The Council was a living icon in a place at a time marked by 1) the collegial experience of  fraternity among 2000  bishops under the office of Peter; 2) the recognition of the liturgy as the unifying life-giving actions defining the Church; 3) a new public manifestation of the Church’s renewed historical self consciousness as an apostolic body. This presence cast off any claim to temporal power, but projected an even more dramatic presence as a continued apostolic fraternity participating in the biblical narrative of history as the light to the nations. The two great world wars which mocked the fractured public church with the armed atheism of the Nazis and Soviets were answered with the reappearance of those two great biblical actors: the armed nation of Israel, and the ‘light to the nations’ -- the evangelizing Apostolic Church.

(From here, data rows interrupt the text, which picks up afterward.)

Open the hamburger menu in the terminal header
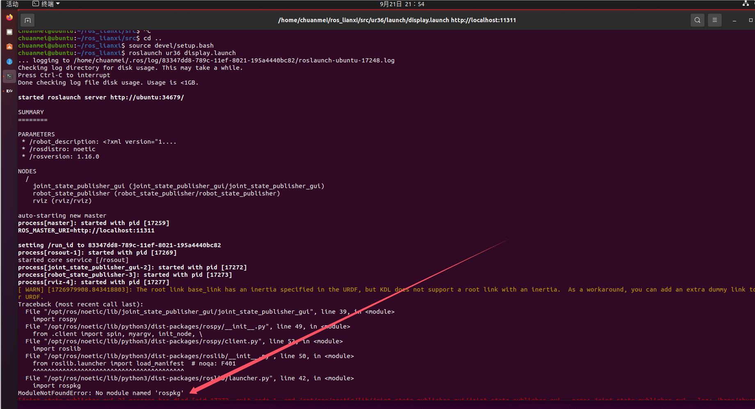 pyautogui.click(x=714, y=20)

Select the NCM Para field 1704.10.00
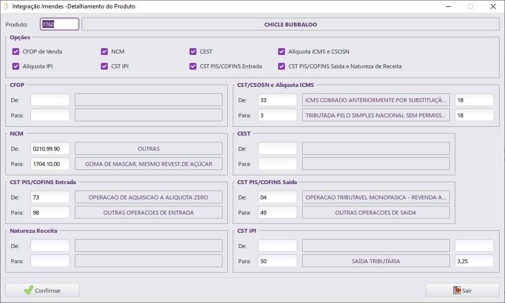point(50,164)
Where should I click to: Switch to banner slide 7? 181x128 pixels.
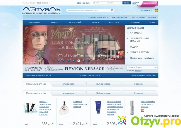(x=89, y=60)
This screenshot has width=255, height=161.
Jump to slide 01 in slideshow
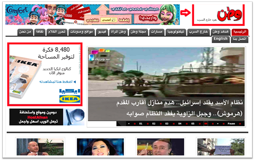(x=141, y=124)
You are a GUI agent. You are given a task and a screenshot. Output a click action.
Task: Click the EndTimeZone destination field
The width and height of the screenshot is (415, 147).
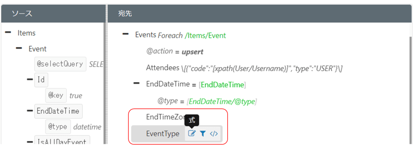(x=164, y=117)
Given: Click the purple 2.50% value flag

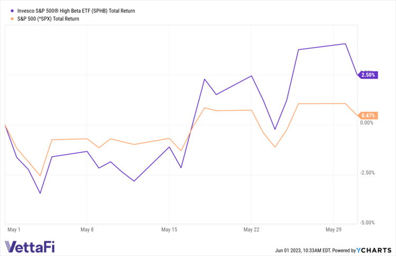Looking at the screenshot, I should coord(367,75).
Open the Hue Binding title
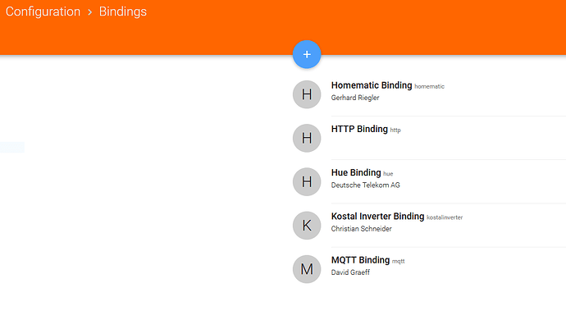The height and width of the screenshot is (320, 566). (356, 172)
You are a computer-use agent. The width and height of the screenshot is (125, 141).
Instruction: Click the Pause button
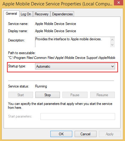pos(75,95)
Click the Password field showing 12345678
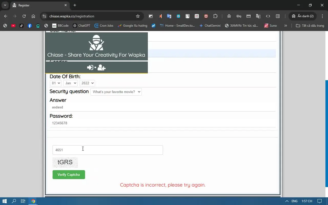328x205 pixels. coord(162,123)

On a less dramatic note, O’Connor’s lesson must also be pondered by the thin-chested orthodox intellectuals who have eviscerated the discussion of natural law from the ordering of the world by a Living God to the verbose tracts of university professors in praise of their own reason. The same chastisement is due the Catholic political philosophers who explain public life and citizenship in tome after tome but never evoke armed men disciplined by God, courageous leaders bound to other men by law, and the fraternal friendship of shared territorial protective duty. Natural law with no Living God ordering nature and history, and Political Philosophy with no men ruling and fighting for their nations – these are the abstractions that Miss O’Connor criticized. She was never pleased with either atheism or emasculation.